Они допили вино и неспеша одевались. В дверь постучались.
— Твои вернулись? — тревожно спросила Лика.
— Да не должны вроде так рано, — пробормотал Миша, натянул рубашку и пошел открывать дверь. На пороге стояла мать соседа Кеши, Валентина Арсентьевна.
— Опять бузит? — сочувственно спросил Миша.
— Беда с ним, Миша, не знаю, что и делать.
Кешка в 96-ом вернулся с чеченской войны. Каким-то неведомым чудом остался в живых, один из тех немногих, кого бросили на произвол судьбы в Грозном, том самом Грозном, что в августе 1996 без единого выстрела сдали боевикам. Что интересно, за месяц упорных боев в чеченской столице он не получил ни одного ранения, если не считать пустяковых царапин от осколков и кирпичной крошки. Толи молитвы матери, толи кто-то свыше отвел от него ненасытную смертушку, что безжалостно косила без разбору находившихся рядом его боевых товарищей.

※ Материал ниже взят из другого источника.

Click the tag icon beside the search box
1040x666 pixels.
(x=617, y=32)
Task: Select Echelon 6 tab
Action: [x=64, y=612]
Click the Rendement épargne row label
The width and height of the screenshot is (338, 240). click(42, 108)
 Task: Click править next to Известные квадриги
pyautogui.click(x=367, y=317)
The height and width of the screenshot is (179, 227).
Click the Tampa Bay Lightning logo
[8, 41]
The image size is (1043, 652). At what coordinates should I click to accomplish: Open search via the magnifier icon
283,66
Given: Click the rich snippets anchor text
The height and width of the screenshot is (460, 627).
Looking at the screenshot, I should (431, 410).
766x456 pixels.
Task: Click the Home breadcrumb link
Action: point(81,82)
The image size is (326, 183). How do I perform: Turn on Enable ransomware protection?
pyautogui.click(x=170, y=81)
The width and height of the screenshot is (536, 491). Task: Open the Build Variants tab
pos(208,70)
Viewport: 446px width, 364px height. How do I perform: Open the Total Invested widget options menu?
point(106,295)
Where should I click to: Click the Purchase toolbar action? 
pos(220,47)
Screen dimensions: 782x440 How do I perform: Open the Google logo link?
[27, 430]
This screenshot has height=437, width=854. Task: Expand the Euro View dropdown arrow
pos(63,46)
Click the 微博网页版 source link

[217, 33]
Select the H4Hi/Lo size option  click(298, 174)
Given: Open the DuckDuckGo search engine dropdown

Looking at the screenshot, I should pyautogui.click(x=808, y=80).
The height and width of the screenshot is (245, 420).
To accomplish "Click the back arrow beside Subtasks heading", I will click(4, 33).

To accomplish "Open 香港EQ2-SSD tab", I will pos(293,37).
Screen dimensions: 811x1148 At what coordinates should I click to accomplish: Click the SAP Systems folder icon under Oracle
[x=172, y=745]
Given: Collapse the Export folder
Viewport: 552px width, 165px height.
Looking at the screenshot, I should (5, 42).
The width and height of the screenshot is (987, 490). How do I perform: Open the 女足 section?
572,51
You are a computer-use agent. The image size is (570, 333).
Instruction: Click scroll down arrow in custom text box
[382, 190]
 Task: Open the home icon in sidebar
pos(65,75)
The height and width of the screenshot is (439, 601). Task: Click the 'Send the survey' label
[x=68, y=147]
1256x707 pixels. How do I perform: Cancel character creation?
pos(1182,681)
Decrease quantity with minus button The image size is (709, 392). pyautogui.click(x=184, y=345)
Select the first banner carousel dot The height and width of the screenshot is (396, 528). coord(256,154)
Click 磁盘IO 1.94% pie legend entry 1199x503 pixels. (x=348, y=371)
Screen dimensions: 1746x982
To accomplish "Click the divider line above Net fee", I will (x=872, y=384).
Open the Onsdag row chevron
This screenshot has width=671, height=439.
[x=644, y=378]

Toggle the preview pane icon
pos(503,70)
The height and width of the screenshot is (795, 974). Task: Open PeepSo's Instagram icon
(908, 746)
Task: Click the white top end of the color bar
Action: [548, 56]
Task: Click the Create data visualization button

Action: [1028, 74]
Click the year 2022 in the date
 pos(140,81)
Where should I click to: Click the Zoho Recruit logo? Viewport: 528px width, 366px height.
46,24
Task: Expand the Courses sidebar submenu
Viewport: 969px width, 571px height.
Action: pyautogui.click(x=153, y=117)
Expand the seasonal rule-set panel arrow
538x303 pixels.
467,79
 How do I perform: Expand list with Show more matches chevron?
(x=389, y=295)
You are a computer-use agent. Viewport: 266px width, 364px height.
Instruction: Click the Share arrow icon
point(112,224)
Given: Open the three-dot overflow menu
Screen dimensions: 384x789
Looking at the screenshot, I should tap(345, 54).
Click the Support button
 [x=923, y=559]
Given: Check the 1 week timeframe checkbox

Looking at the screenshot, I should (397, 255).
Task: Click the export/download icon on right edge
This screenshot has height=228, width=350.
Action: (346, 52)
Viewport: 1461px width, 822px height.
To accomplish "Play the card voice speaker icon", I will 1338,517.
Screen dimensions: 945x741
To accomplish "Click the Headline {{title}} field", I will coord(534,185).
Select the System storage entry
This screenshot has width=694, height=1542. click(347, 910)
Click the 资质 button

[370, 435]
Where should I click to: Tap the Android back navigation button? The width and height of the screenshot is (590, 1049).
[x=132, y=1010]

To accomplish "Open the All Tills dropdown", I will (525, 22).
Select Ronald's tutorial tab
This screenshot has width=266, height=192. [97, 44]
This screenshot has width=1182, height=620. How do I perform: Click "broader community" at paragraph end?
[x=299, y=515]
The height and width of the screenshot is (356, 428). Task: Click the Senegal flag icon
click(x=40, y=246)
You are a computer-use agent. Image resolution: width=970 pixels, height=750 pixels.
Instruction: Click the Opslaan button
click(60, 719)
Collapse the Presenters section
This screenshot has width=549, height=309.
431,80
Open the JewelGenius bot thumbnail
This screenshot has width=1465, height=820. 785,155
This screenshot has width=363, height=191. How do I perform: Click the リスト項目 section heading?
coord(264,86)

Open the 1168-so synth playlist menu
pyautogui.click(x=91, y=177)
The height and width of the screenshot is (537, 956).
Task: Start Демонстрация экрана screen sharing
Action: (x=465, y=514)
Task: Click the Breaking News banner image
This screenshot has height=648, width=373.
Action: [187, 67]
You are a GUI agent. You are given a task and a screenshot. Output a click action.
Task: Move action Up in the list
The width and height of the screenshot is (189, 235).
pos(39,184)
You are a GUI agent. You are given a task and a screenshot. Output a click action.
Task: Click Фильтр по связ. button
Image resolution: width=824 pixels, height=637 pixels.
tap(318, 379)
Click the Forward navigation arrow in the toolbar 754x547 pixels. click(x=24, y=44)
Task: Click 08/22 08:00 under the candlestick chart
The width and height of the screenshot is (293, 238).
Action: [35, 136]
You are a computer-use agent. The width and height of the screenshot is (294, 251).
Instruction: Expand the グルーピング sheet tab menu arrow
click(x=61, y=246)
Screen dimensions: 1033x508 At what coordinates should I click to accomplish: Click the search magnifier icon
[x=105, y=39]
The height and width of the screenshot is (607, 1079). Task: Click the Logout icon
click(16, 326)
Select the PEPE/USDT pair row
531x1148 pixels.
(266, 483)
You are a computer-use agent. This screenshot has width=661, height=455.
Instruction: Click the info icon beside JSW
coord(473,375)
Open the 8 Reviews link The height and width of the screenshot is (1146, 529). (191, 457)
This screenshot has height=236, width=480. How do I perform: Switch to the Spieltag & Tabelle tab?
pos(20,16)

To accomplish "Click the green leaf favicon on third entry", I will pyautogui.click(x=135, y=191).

Вернувшись из пекла, он буквально слетел с катушек. Пацана словно подменили. После увиденного там у него случались постоянные срывы, глюки, истерики. Он прочно подсел на наркоту. Сначала баловался «травкой», потом подсел на опианты. Работы постоянной у него не было, а денег на зелье не хватало. Вот и стал он потихоньку тащить все из дому, что плохо лежало. Сначала всякое мелочишко, потом дошло до постельного белья, одежды, пока предки не заметили пропажу. Пришлось собрать все более-менее ценное и отнести на хранение к соседям, чтобы сынок не спустил барыгам.